● What to work on: Which of the lines below hold the word "computer"? Pull each of them out.

*** Dataset extract

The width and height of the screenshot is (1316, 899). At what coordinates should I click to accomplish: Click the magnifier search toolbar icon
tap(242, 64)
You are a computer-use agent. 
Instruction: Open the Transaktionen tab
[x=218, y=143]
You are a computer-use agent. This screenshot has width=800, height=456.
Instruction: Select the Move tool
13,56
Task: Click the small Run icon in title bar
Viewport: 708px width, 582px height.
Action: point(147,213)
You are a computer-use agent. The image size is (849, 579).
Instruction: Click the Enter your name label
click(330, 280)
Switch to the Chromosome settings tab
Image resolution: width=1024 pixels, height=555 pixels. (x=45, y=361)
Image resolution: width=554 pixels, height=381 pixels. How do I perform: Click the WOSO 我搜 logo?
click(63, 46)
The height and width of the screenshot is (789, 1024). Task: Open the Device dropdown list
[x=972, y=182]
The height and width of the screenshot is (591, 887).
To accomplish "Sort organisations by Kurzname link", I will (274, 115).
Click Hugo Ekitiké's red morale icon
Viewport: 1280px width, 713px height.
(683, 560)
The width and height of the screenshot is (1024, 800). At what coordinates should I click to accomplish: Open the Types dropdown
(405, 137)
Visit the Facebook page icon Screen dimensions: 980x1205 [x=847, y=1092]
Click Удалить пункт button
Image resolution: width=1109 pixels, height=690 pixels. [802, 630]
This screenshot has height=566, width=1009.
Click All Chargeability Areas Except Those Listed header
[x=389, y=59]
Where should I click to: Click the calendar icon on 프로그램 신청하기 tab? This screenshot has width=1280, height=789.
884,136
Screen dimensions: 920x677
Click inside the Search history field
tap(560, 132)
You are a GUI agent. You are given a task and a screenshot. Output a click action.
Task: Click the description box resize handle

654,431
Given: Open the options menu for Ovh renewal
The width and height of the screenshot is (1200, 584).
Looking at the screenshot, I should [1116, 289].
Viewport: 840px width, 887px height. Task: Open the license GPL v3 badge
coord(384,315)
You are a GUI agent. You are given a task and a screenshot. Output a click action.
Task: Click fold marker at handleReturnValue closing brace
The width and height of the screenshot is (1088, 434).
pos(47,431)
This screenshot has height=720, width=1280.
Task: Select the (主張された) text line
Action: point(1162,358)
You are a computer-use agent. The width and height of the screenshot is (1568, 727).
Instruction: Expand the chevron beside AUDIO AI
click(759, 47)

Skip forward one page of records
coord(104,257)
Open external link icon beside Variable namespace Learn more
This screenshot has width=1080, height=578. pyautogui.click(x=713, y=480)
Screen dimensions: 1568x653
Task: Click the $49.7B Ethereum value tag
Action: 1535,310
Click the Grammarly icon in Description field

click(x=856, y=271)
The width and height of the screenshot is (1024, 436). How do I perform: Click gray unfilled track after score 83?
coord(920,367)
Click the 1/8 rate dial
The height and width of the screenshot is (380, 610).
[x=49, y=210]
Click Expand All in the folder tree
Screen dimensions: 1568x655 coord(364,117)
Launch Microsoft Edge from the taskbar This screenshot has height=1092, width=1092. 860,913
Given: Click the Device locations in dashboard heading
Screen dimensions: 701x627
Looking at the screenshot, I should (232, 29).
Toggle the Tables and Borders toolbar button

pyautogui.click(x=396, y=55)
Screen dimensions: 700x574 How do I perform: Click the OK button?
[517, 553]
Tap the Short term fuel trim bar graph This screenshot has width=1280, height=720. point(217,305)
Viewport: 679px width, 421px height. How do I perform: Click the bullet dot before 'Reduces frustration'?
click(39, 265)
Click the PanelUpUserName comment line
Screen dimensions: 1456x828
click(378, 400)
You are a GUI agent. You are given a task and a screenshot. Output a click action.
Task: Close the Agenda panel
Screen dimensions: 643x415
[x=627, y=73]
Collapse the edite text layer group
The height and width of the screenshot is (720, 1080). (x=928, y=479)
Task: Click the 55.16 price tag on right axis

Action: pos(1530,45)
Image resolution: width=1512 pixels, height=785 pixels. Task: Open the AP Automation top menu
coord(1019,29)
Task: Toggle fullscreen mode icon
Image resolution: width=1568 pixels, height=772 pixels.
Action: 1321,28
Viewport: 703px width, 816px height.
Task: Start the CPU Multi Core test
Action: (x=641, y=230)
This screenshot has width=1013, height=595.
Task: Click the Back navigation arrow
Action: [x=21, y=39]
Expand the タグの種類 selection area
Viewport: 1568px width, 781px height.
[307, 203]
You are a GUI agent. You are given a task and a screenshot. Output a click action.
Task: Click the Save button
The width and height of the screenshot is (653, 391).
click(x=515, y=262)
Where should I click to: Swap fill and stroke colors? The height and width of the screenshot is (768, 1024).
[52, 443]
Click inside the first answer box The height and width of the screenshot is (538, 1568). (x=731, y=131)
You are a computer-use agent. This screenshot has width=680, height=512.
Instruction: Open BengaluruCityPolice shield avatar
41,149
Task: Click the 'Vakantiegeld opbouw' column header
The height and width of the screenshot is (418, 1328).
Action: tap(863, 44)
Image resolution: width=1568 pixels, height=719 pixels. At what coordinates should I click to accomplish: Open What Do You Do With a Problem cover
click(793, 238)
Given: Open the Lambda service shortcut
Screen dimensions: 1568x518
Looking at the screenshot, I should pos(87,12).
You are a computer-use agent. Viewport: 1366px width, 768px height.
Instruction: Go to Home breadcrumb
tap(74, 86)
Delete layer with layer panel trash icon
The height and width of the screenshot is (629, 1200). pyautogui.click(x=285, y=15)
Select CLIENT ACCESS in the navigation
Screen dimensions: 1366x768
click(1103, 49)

******

● Solution for this problem:
You are a computer-use agent. 
You are a computer-use agent. This screenshot has width=800, height=456.
You are a computer-use agent. The image size is (849, 579).
You are a computer-use agent. The width and height of the screenshot is (1568, 727).
You are a computer-use agent. This screenshot has width=680, height=512.
You are a computer-use agent. Viewport: 1366px width, 768px height.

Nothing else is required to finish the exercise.